For those that may not be participating in a team event, they can still get moving during three-hours of non-stop activity in the YMCA Family Fun Zone.

Team captain encourages participation among employees

Each year the number of CUB employees participating in the Games continues to grow.

Forish says recruiting employees was made easier because she had participated in the first games and could tell people what it’s about. “I’ve never had three or four hours go by so fast and be that much fun,” Forish said. “You get your employees in a different environment where you are able to laugh and cut up, as well as show your competitive side.”

Forish is encouraged by the growth in employee participation. Last year, CUB had about a dozen employees and significant others participating. This year, the number of participants doubled. “Hopefully, we can continue to have even more employees participating,” she said. Because some of the bank branches are open on Saturdays, it can be challenging to ensure those that want to participate are able to make it work with their schedule. “Our managers are very good about not scheduling people to work when they know they want to participate in the games.”
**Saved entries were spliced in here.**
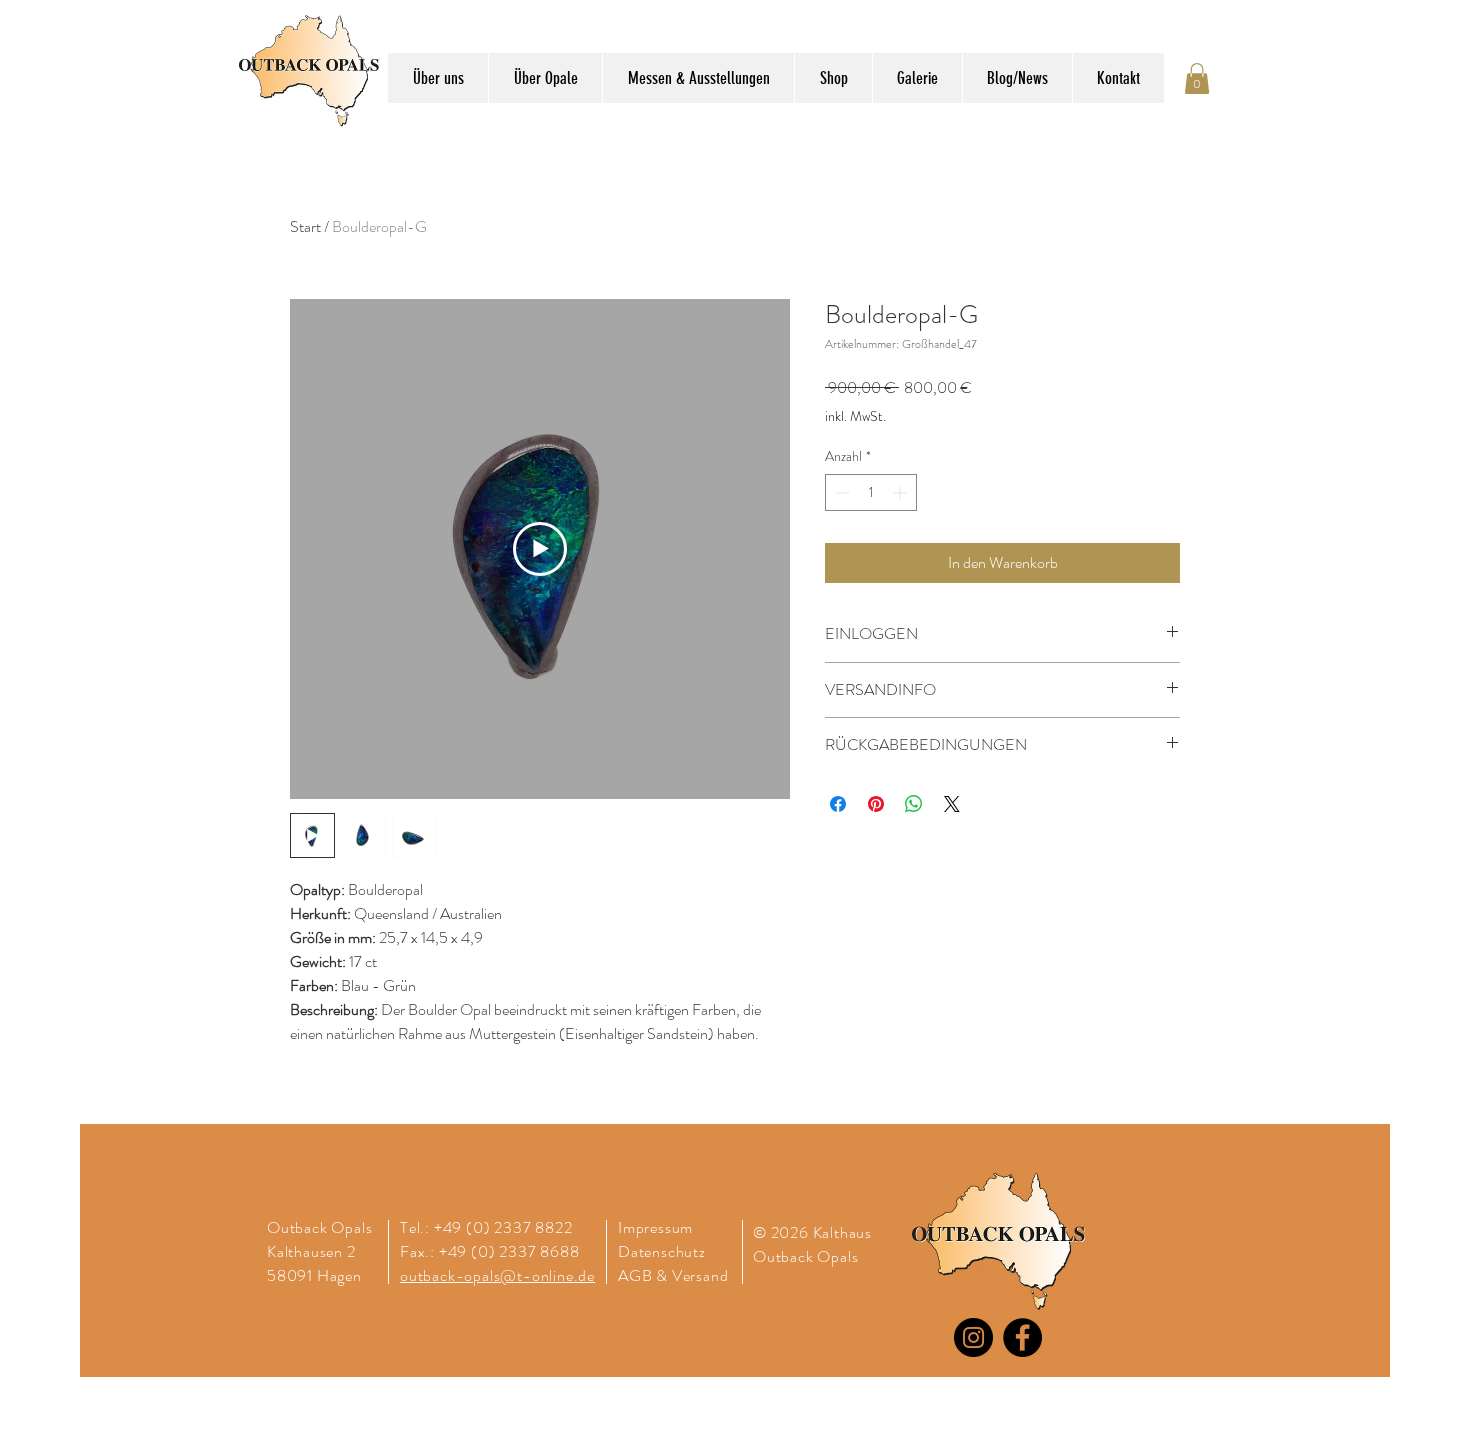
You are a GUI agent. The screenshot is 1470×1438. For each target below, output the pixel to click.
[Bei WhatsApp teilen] (914, 804)
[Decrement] (840, 492)
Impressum (655, 1227)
Captain’s committee provides insight to Commission

Forish also serves on the captain’s committee, which Schmitt described as the Sports Commission’s eyes and ears about how things go with the event. They provide input on what competitions worked and what didn’t. The committee also helps with recruiting ideas. “Banks are very helpful in that regard because they know lots of companies,” Forish said. “The Sports Commission is really focused on companies that are local to Louisville and the Kentuckiana area.”

Companies participating doubles over three years

The Corporate Games continue to grow with 22 companies participating the first year, 33 in the second, and 47 this year. “It’s really part of our health and wellness initiative in this community to help build a culture of healthy lifestyles,” Schmitt said. “We’ve had over 2,000 employees from those companies participate.”

The third annual Corporate Games were held June 1 on the Kentucky County Day campus. The competition began at 8 a.m. and concluded with an awards ceremony at 1:30 p.m.

Awareness for the event also continues to grow. This year, the Sports Commission encouraged social media and gave points for teams that promoted the event on their social media pages. “On the morning of the event, we were the number one trending topic in the country for several hours,” Schmitt said.